Data supplied Block Start
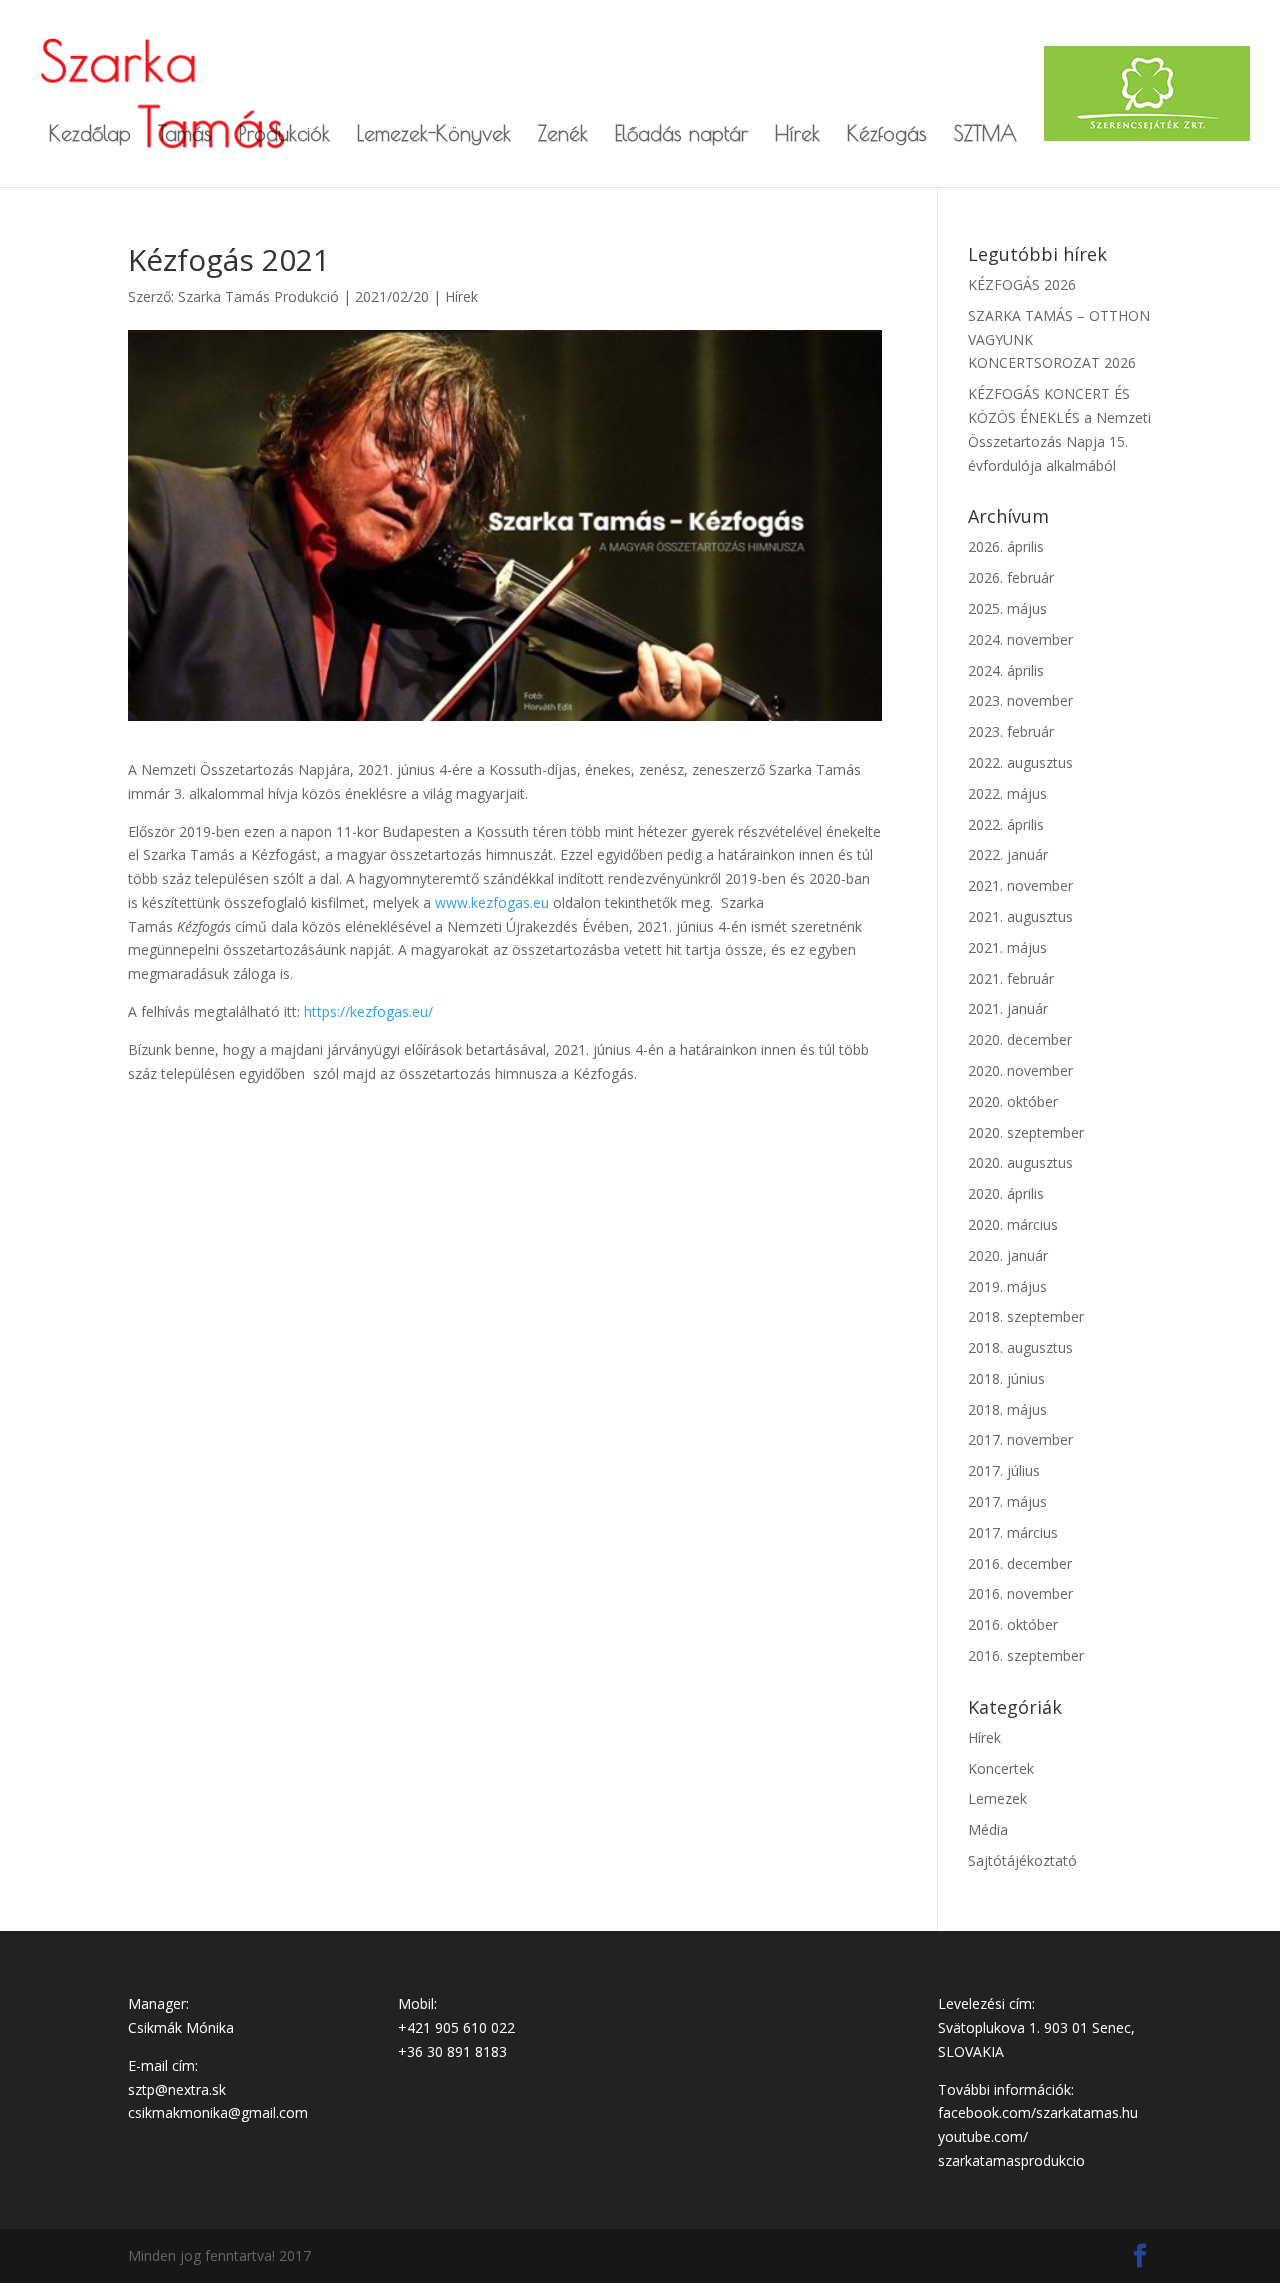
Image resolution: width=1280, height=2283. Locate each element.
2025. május (1007, 608)
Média (988, 1829)
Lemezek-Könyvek (434, 135)
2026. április (1006, 546)
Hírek (797, 135)
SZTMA (985, 135)
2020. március (1013, 1224)
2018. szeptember (1026, 1316)
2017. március (1013, 1532)
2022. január (1008, 854)
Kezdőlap (90, 135)
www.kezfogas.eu (492, 902)
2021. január (1008, 1008)
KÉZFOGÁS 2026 (1022, 284)
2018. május (1007, 1409)
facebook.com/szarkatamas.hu (1038, 2112)
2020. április (1006, 1193)
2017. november (1020, 1439)
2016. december (1020, 1563)
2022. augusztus (1020, 762)
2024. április (1006, 670)
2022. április (1006, 824)
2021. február (1011, 978)
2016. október (1013, 1624)
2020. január (1008, 1255)
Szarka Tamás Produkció (258, 296)
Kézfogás (887, 135)
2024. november (1020, 639)
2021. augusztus (1020, 916)
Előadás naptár (681, 135)
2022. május (1007, 793)
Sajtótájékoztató (1022, 1860)
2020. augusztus (1020, 1162)
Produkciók (284, 135)
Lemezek (997, 1798)
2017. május (1007, 1501)
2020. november (1020, 1070)
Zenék (563, 135)
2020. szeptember (1026, 1132)
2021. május (1007, 947)
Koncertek (1001, 1768)
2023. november (1020, 700)
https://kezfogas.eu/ (368, 1011)
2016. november (1020, 1593)
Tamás (185, 135)
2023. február (1011, 731)
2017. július (1004, 1470)
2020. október (1013, 1101)
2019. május (1007, 1286)
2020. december (1020, 1039)
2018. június (1006, 1378)
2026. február (1011, 577)
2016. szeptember (1026, 1655)
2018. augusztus (1020, 1347)
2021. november (1020, 885)
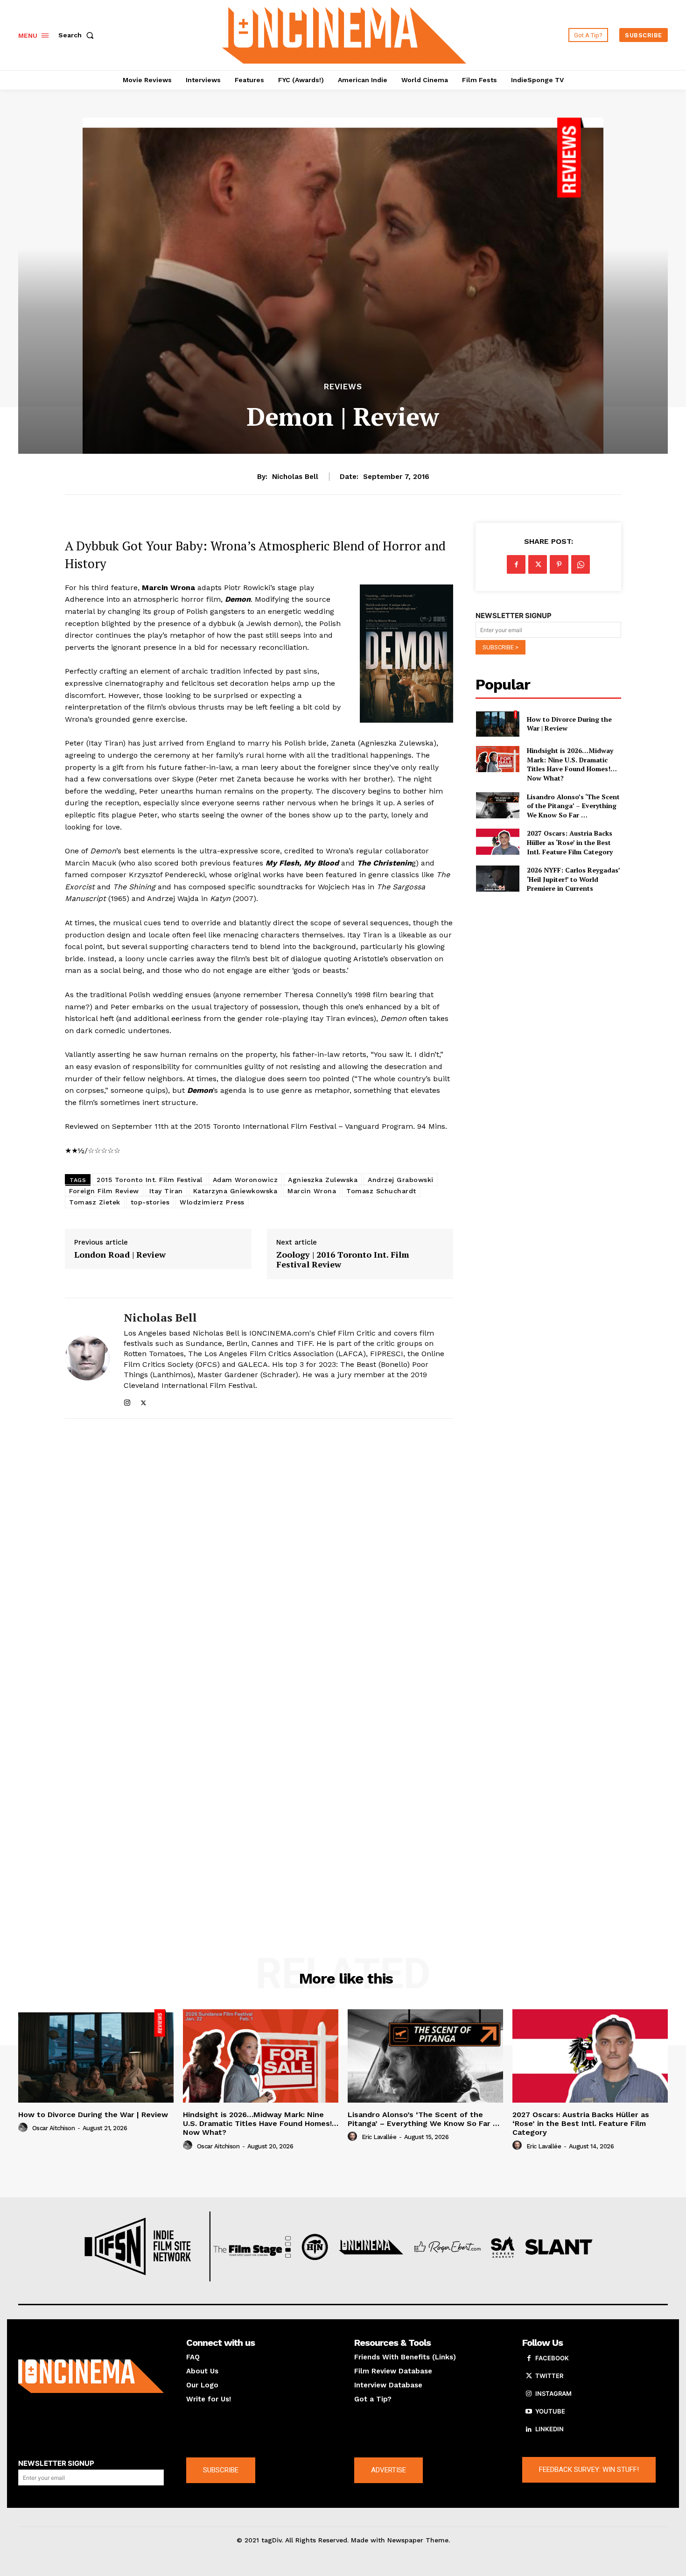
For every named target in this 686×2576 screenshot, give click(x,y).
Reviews (343, 387)
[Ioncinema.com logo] (91, 2376)
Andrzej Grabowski (401, 1179)
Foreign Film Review (104, 1191)
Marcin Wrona (311, 1191)
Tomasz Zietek (94, 1202)
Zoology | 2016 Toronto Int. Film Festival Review (342, 1260)
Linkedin (549, 2429)
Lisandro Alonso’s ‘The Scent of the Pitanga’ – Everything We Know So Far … (573, 805)
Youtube (550, 2411)
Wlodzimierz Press (212, 1202)
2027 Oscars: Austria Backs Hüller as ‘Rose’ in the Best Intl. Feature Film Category (570, 842)
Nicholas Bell (295, 476)
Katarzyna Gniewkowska (235, 1191)
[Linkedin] (528, 2429)
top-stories (150, 1202)
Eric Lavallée (379, 2136)
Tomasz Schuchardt (381, 1191)
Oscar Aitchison (53, 2128)
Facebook (552, 2358)
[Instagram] (127, 1400)
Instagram (553, 2393)
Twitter (549, 2375)
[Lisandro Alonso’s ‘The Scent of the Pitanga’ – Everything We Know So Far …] (497, 805)
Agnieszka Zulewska (322, 1179)
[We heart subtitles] (344, 34)
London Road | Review (120, 1255)
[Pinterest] (559, 564)
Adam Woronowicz (245, 1179)
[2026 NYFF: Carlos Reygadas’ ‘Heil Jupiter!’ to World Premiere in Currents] (497, 879)
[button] (78, 35)
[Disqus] (259, 1554)
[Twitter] (143, 1400)
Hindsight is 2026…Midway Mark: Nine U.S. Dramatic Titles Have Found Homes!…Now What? (572, 764)
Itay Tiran (166, 1191)
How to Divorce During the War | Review (569, 724)
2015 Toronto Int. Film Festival (150, 1179)
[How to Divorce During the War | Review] (497, 724)
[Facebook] (516, 564)
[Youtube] (528, 2411)
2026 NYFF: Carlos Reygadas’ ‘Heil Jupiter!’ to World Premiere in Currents (573, 879)
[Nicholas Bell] (87, 1358)
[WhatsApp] (580, 564)
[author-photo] (24, 2128)
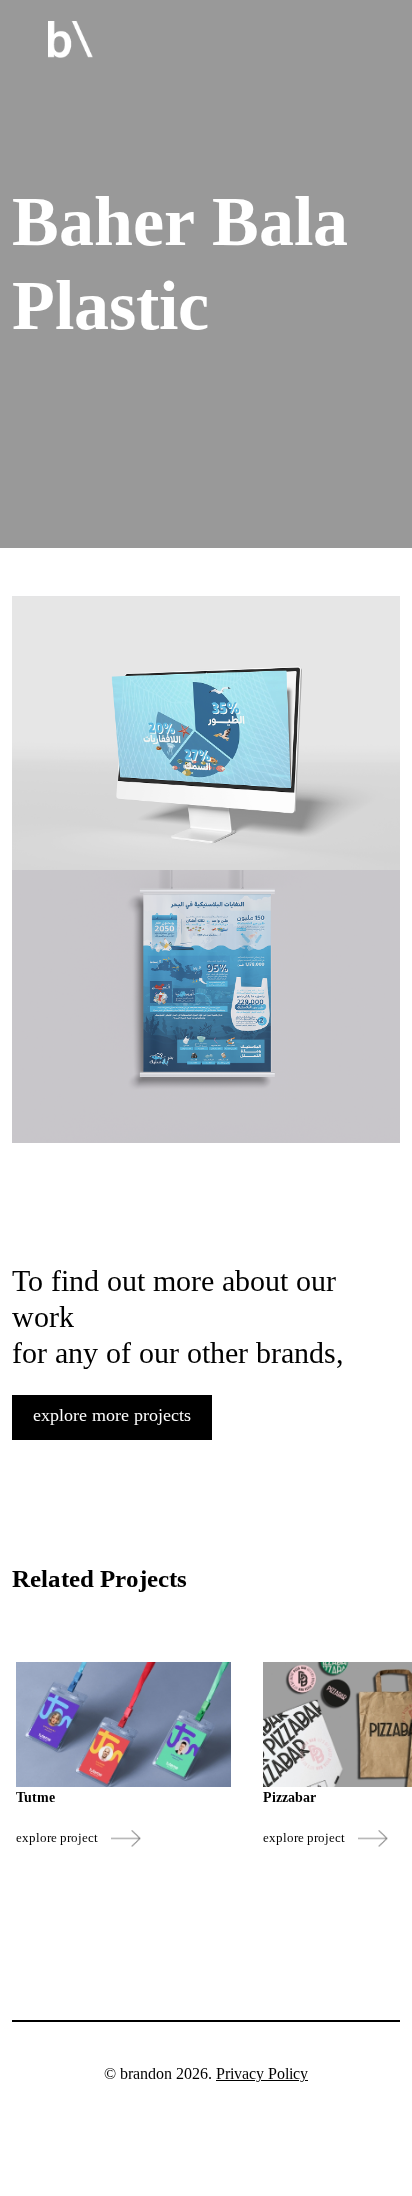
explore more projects (112, 1415)
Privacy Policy (262, 2073)
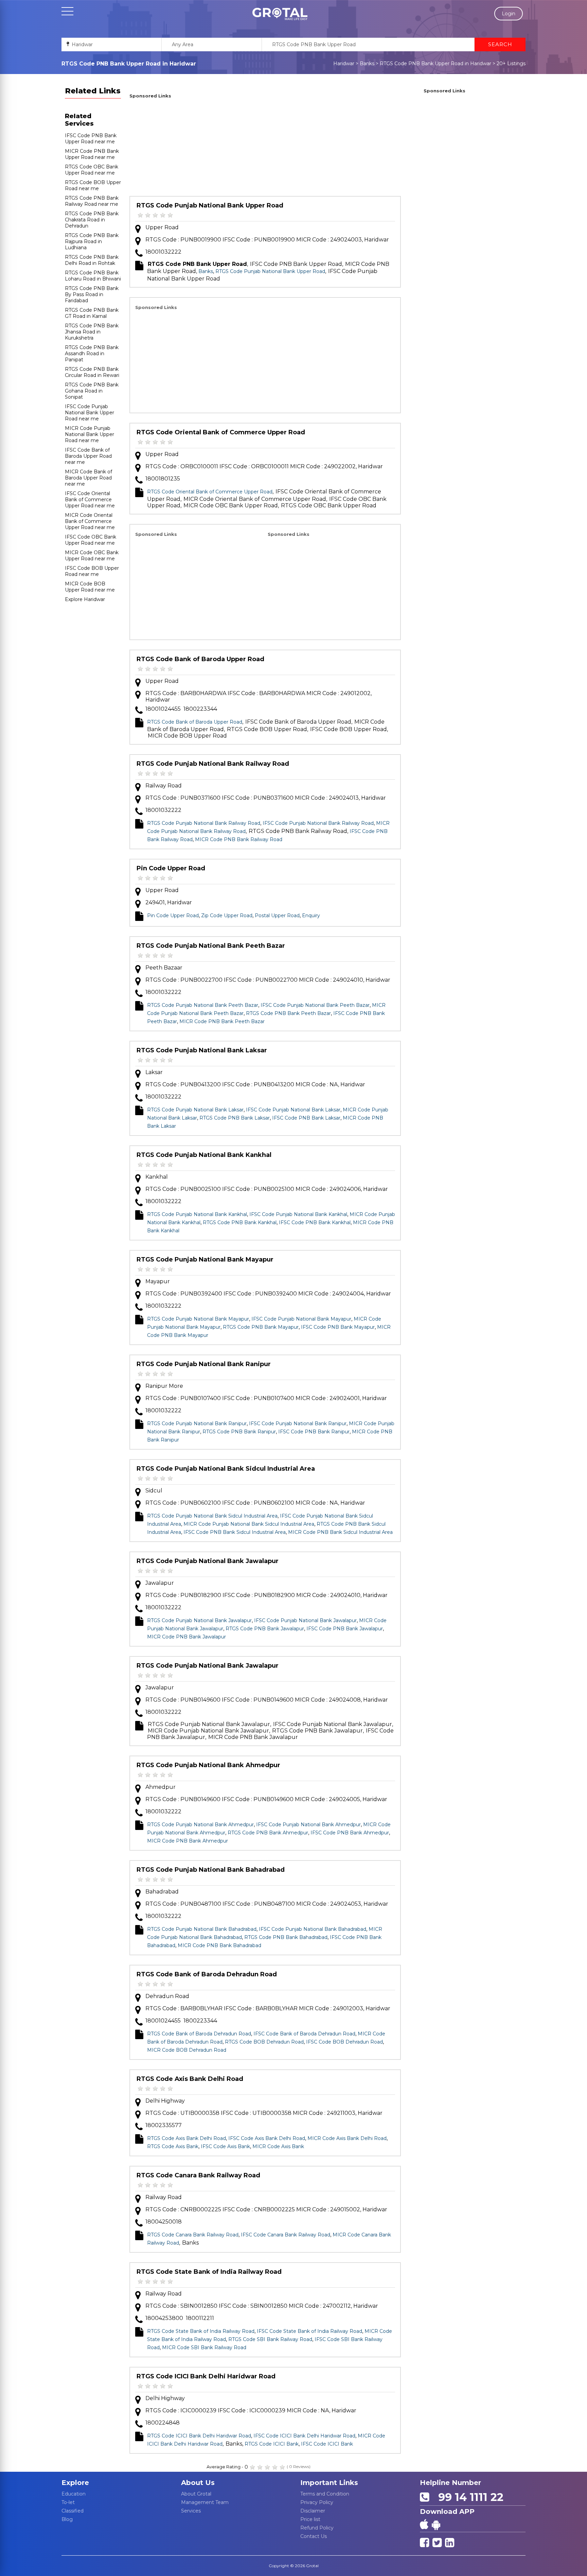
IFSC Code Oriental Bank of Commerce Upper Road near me (90, 499)
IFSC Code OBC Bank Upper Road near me (90, 540)
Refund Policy (317, 2528)
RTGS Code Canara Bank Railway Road (198, 2175)
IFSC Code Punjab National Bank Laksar (293, 1110)
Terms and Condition (324, 2494)
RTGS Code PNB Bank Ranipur (239, 1432)
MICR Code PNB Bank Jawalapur (186, 1637)
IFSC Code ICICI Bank (327, 2444)
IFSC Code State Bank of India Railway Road (309, 2331)
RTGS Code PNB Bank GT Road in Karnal (92, 313)
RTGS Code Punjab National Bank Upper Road (210, 205)
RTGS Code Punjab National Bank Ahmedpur (208, 1765)
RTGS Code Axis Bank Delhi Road (190, 2079)
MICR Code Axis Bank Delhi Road (347, 2138)
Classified (72, 2511)
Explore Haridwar (85, 599)
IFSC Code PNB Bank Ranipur (314, 1432)
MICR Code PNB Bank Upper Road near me (92, 154)
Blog (67, 2519)
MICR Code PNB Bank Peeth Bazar (222, 1021)
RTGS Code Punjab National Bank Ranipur (204, 1364)
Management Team (205, 2502)
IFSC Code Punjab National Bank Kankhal (298, 1214)
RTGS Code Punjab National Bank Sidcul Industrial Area (226, 1468)
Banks (367, 63)
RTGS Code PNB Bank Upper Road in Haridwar (435, 63)
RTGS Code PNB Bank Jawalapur (265, 1629)
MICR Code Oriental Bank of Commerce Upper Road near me (90, 521)
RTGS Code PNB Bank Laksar (234, 1118)
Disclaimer (312, 2511)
Data supplied Block End
- Work instruction
Scanning the data above, copy out every line where "Laksar" is found.

- Written answer
IFSC Code Punjab National Bank Laksar (293, 1110)
RTGS Code PNB Bank Laksar (234, 1118)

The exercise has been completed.